TikTok menjadi salah satu platform yang dipolitisasi demi kepentingan politikus saat ini.

Liputan6.com, Jakarta- Salah satu platform yang tidak terlepas dari Gen Z saat ini adalah TikTok. Basis pengguna TikTok telah berkembang pesat selama periode lockdown, dengan 315 juta unduhan pada kuartal pertama tahun 2020. 

Sementara laporan terbaru dari We Are Social, hingga kuartal I/2022, TikTok telah memiliki 1,4 miliar pengguna aktif bulanan (monthly active users/MAU) yang berusia di atas 18 tahun secara global.
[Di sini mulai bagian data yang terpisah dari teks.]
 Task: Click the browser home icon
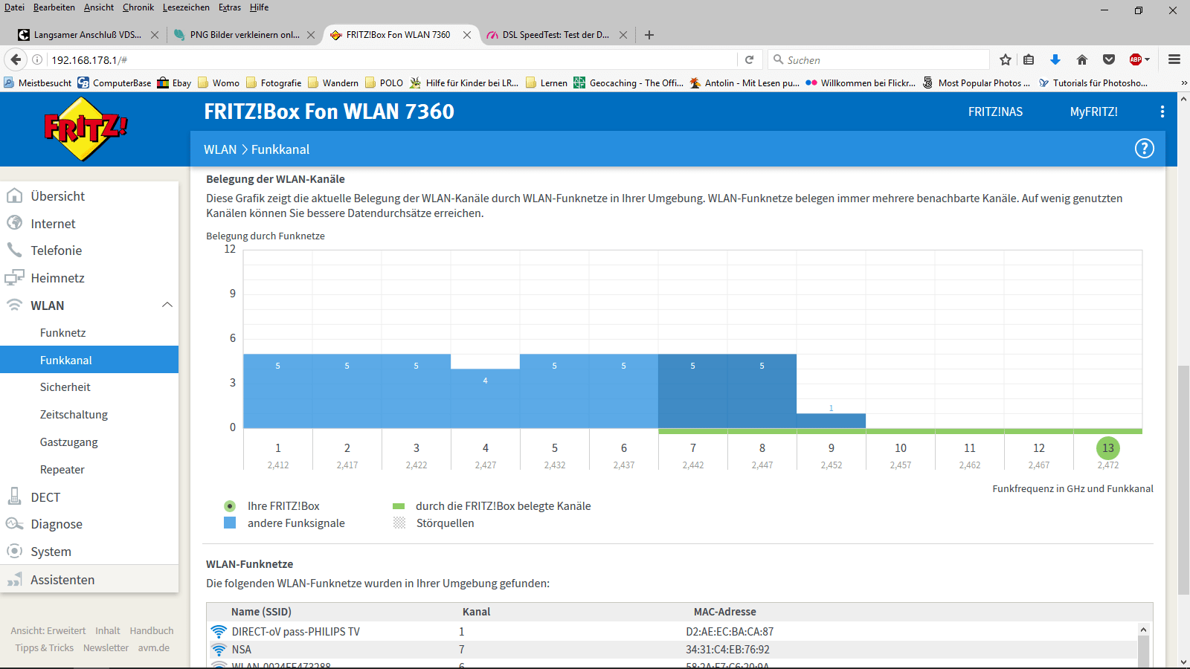(x=1082, y=59)
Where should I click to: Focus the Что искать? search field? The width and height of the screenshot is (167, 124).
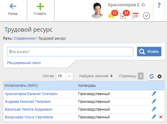tap(70, 52)
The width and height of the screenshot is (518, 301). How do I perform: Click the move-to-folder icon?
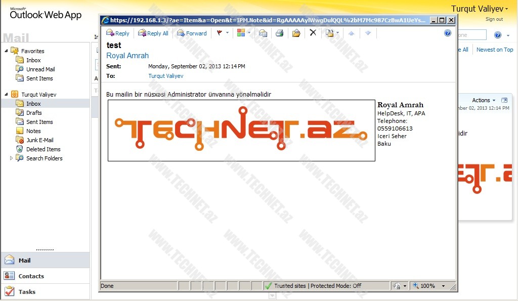[296, 33]
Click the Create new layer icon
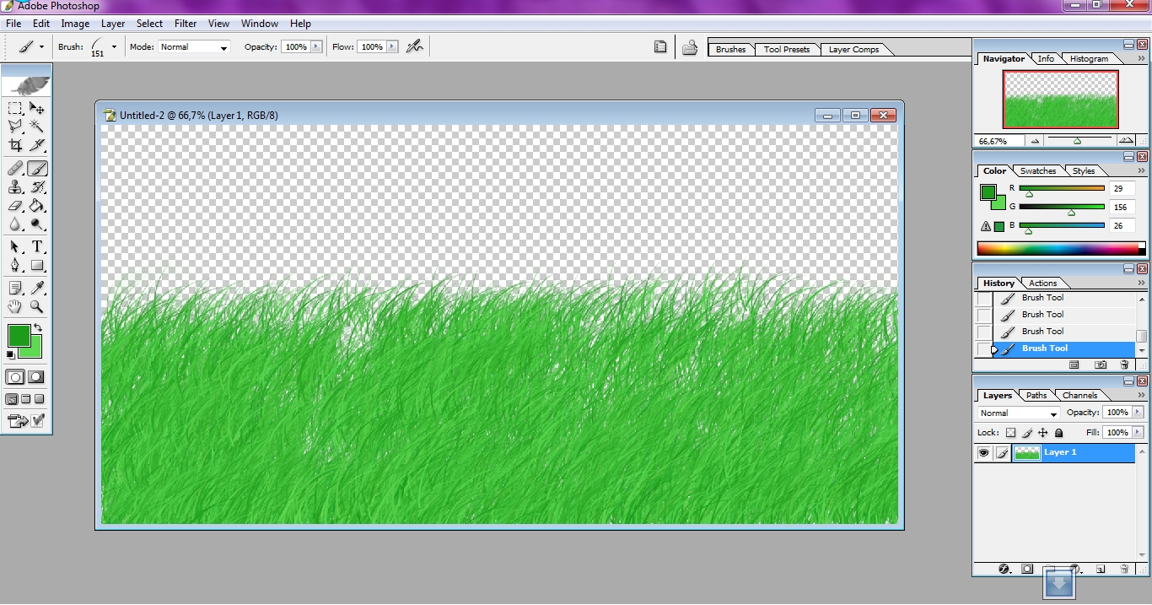This screenshot has width=1152, height=605. point(1100,569)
Jumlah ini meningkat 15,34 persen dibandingkan pada kuartal sebelumnya yang sebanyak 1,2 miliar pengguna. 

Indonesia sendiri memiliki sekitar 99,1 juta pengguna TikTok yang berusia 18 tahun ke atas pada kuartal I/2022 sehingga menjadikan Indonesia berada di urutan kedua dengan jumlah pengguna aktif yang rata-rata menghabiskan waktu di TikTok sebanyak 23,1 jam per bula.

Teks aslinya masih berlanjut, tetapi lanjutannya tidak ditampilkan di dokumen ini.